# Work to be completed
A faithful, complete copy of the records is required.

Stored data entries
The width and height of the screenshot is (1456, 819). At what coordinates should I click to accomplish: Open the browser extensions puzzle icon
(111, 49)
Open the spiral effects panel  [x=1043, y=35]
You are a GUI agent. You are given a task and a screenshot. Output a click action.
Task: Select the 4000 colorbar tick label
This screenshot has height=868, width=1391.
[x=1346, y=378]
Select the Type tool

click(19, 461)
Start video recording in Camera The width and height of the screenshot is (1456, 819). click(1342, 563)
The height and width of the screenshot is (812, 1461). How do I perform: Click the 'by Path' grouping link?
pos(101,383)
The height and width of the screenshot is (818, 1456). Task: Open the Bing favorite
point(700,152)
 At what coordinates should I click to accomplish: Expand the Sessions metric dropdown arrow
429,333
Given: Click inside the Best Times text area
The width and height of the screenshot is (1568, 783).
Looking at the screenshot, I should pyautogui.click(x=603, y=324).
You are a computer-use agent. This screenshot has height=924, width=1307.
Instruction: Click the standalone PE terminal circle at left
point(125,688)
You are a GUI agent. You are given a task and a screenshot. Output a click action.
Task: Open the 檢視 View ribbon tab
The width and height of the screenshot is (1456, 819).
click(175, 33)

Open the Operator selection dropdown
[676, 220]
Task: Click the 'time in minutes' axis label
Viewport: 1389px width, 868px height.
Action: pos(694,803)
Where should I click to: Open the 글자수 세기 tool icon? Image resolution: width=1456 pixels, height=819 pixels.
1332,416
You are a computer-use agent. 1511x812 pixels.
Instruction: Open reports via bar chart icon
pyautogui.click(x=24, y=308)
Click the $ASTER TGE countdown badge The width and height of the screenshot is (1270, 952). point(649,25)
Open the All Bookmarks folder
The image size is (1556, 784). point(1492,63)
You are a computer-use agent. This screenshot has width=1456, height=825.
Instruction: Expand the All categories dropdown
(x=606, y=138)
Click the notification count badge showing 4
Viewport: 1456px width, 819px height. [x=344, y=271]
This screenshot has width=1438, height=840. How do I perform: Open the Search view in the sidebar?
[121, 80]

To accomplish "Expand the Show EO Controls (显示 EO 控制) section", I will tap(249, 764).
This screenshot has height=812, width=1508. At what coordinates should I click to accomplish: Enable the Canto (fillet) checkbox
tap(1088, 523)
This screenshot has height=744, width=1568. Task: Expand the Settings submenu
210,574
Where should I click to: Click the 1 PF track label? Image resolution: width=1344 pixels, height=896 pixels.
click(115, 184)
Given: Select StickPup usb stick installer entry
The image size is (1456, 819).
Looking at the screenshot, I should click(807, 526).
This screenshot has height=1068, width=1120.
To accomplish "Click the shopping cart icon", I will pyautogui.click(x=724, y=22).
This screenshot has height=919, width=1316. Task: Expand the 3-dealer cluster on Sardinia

# Answer for this exercise
The width and height of the screenshot is (1456, 819). At what coordinates should I click to accomplish: Open the browser extensions puzzle icon
(111, 49)
Open the spiral effects panel  [x=1043, y=35]
You are a GUI agent. You are given a task and a screenshot. Output a click action.
Task: Select the 4000 colorbar tick label
This screenshot has height=868, width=1391.
[x=1346, y=378]
Select the Type tool

click(19, 461)
Start video recording in Camera The width and height of the screenshot is (1456, 819). click(1342, 563)
The height and width of the screenshot is (812, 1461). How do I perform: Click the 'by Path' grouping link?
pos(101,383)
The height and width of the screenshot is (818, 1456). Task: Open the Bing favorite
point(700,152)
 At what coordinates should I click to accomplish: Expand the Sessions metric dropdown arrow
429,333
Given: Click inside the Best Times text area
The width and height of the screenshot is (1568, 783).
Looking at the screenshot, I should pyautogui.click(x=603, y=324).
You are a computer-use agent. This screenshot has height=924, width=1307.
Instruction: Click the standalone PE terminal circle at left
point(125,688)
You are a GUI agent. You are given a task and a screenshot. Output a click action.
Task: Open the 檢視 View ribbon tab
The width and height of the screenshot is (1456, 819).
click(175, 33)

Open the Operator selection dropdown
[676, 220]
Task: Click the 'time in minutes' axis label
Viewport: 1389px width, 868px height.
Action: pos(694,803)
Where should I click to: Open the 글자수 세기 tool icon? Image resolution: width=1456 pixels, height=819 pixels.
1332,416
You are a computer-use agent. 1511x812 pixels.
Instruction: Open reports via bar chart icon
pyautogui.click(x=24, y=308)
Click the $ASTER TGE countdown badge The width and height of the screenshot is (1270, 952). point(649,25)
Open the All Bookmarks folder
The image size is (1556, 784). point(1492,63)
You are a computer-use agent. This screenshot has width=1456, height=825.
Instruction: Expand the All categories dropdown
(x=606, y=138)
Click the notification count badge showing 4
Viewport: 1456px width, 819px height. [x=344, y=271]
This screenshot has width=1438, height=840. How do I perform: Open the Search view in the sidebar?
[121, 80]

To accomplish "Expand the Show EO Controls (显示 EO 控制) section", I will tap(249, 764).
This screenshot has height=812, width=1508. At what coordinates should I click to accomplish: Enable the Canto (fillet) checkbox
tap(1088, 523)
This screenshot has height=744, width=1568. Task: Expand the Settings submenu
210,574
Where should I click to: Click the 1 PF track label? Image resolution: width=1344 pixels, height=896 pixels.
click(115, 184)
Given: Select StickPup usb stick installer entry
The image size is (1456, 819).
Looking at the screenshot, I should click(807, 526).
This screenshot has height=1068, width=1120.
To accomplish "Click the shopping cart icon", I will pyautogui.click(x=724, y=22).
This screenshot has height=919, width=1316. Task: Expand the 3-dealer cluster on Sardinia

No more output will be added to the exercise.